Records for the task:

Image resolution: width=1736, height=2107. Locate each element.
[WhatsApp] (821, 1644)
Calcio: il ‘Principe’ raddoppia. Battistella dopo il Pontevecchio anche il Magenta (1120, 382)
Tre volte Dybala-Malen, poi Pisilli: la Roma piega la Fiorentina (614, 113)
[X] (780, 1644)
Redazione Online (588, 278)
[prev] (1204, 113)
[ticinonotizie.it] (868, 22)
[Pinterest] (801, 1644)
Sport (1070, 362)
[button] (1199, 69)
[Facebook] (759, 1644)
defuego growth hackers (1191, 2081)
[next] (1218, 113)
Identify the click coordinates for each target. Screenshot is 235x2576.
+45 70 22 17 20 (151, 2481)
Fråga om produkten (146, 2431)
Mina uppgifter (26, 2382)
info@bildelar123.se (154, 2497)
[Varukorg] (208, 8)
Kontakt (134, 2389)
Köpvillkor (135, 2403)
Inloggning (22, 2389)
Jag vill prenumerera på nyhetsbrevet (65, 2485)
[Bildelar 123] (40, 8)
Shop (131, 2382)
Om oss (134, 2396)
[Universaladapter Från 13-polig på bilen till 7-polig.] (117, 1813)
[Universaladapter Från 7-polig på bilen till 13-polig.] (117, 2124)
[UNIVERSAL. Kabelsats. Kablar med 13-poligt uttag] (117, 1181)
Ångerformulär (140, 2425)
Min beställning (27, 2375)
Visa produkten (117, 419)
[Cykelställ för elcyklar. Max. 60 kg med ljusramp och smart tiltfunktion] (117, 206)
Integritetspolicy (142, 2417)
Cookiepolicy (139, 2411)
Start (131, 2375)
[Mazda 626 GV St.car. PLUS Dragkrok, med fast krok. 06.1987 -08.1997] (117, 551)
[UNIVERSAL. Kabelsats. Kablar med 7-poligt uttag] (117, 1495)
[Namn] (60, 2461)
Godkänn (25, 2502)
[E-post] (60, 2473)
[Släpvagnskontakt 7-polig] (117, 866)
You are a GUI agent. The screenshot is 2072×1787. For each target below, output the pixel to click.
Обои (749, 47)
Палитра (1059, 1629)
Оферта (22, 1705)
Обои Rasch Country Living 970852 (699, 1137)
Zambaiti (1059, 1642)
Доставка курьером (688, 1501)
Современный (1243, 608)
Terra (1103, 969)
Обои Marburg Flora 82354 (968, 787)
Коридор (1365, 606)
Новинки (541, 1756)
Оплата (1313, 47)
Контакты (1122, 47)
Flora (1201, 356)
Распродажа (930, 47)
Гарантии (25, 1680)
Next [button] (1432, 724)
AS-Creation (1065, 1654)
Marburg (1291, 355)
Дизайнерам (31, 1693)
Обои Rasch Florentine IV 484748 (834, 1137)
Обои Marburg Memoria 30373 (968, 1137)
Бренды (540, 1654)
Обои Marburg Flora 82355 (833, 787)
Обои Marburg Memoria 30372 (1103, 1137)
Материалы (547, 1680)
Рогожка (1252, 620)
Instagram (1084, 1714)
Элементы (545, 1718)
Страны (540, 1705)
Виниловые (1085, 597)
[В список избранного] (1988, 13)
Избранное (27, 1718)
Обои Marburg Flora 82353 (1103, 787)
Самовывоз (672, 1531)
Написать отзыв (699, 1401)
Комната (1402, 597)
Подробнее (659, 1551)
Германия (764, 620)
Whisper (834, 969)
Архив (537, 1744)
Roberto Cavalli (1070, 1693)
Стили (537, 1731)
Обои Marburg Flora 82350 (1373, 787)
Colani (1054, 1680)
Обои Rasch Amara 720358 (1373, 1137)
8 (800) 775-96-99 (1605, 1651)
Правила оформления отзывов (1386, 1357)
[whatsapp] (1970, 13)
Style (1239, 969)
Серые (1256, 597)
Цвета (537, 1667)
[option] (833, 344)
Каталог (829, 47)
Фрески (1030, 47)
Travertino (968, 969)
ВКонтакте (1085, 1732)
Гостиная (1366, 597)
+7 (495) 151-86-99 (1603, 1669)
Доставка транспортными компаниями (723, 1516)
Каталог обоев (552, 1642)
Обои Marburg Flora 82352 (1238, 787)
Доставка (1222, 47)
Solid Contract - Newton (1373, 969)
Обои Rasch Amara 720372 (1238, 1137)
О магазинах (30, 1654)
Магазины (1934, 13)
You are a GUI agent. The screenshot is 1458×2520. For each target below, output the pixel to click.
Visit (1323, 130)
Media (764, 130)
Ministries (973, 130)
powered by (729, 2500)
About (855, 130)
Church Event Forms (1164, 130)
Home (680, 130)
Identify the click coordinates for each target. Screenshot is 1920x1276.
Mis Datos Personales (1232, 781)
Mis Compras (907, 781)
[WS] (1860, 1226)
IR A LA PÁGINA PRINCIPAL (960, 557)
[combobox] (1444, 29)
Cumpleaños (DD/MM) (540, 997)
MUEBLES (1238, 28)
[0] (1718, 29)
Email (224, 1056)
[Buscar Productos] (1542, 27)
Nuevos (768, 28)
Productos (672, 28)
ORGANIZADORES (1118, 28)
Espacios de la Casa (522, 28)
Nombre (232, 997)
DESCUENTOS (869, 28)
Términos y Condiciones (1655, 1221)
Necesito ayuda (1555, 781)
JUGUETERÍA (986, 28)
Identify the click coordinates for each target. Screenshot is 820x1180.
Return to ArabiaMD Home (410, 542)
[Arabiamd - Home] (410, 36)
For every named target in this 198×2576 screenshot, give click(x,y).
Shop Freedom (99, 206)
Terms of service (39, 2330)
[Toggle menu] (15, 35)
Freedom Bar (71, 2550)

What you need to do:
Search the data for "Identify". Copy every matching line.

Written response:
Identify the click coordinates for each target. Screenshot is 235x2576.
Identify the click coordinates for each target. Screenshot is 1920x1276.
Identify the click coordinates for each target. Screenshot is 820x1180.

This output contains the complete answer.